Обсуждение: an attempt to fix the Google search problem

Поиск
Список
Период
Сортировка

an attempt to fix the Google search problem

От
Peter Eisentraut
Дата:
It is a well-known problem that a Google search for something in the
PostgreSQL documentation will usually return hits in old documentation
versions first, because those pages have been around for the longest.

I believe I have a promising fix for that.  By adding a <link
rel="canonical"> to the documentation pages that point to the "current"
version, search engines will be encouraged to return the current version
search results.

I had heard that the Django project had the same problem and got this
solution from there.  See for example the source of this page:
<https://docs.djangoproject.com/en/1.10/topics/db/models/>.  Here is
also some information from Google about this:
<https://webmasters.googleblog.com/2013/04/5-common-mistakes-with-relcanonical.html>

I think this is worth trying.  A one-line patch is attached.

--
Peter Eisentraut              http://www.2ndQuadrant.com/
PostgreSQL Development, 24x7 Support, Remote DBA, Training & Services

Вложения

Re: an attempt to fix the Google search problem

От
Magnus Hagander
Дата:


On Wed, Nov 9, 2016 at 6:34 PM, Peter Eisentraut <peter.eisentraut@2ndquadrant.com> wrote:
It is a well-known problem that a Google search for something in the
PostgreSQL documentation will usually return hits in old documentation
versions first, because those pages have been around for the longest.

I believe I have a promising fix for that.  By adding a <link
rel="canonical"> to the documentation pages that point to the "current"
version, search engines will be encouraged to return the current version
search results.

I had heard that the Django project had the same problem and got this
solution from there.  See for example the source of this page:
<https://docs.djangoproject.com/en/1.10/topics/db/models/>.  Here is
also some information from Google about this:
<https://webmasters.googleblog.com/2013/04/5-common-mistakes-with-relcanonical.html>

I think this is worth trying.  A one-line patch is attached.

By that article you linked, it's important not to link to pages that don't exist.

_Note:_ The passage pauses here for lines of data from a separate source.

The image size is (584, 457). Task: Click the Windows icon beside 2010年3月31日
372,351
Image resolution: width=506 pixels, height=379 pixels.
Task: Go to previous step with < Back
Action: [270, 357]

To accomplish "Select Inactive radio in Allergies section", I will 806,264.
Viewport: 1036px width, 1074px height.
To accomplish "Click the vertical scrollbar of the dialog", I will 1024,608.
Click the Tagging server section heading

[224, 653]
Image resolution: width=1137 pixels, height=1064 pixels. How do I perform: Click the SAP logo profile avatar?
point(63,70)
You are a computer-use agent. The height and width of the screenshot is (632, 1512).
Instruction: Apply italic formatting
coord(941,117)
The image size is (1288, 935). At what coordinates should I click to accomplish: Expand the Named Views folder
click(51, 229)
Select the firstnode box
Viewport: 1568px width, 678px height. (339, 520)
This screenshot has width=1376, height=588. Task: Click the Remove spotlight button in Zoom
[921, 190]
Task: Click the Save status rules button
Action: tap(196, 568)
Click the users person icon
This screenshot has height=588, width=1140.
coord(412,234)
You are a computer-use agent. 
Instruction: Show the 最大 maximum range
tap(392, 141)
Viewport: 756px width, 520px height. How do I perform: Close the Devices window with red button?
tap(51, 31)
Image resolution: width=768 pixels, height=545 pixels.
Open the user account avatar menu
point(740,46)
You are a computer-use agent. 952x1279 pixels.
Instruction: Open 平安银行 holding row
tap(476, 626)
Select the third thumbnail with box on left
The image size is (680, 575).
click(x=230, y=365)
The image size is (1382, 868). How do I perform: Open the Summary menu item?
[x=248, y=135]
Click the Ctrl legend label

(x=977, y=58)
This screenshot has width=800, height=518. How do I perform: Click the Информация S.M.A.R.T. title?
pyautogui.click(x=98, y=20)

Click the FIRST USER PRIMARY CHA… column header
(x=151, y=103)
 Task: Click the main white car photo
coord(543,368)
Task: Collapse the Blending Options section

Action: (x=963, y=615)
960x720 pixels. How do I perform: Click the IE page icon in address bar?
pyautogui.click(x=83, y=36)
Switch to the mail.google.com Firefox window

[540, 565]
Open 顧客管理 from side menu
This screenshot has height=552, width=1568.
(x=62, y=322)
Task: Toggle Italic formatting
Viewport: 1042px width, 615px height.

So we should at least verify that the page does exist in the current version (the same way that we do for the links at the top of the pages for old versions).  IIRC someone (sorry, this is a long time ago, can't remember who or why) mentioned that the pages can get severely punished if the canonical link goes to a 404.

We did try this at some point ages and ages ago and it didn't help, but I agree it's probably worth another try. But we definitely need to be careful not to destroy existing google ranking.

And FWIW, the django way isn't particularly good either. For example a google for "django 1.8 models" only gives me the 1.10 documentation. But that may still be the lesser of the two evils. 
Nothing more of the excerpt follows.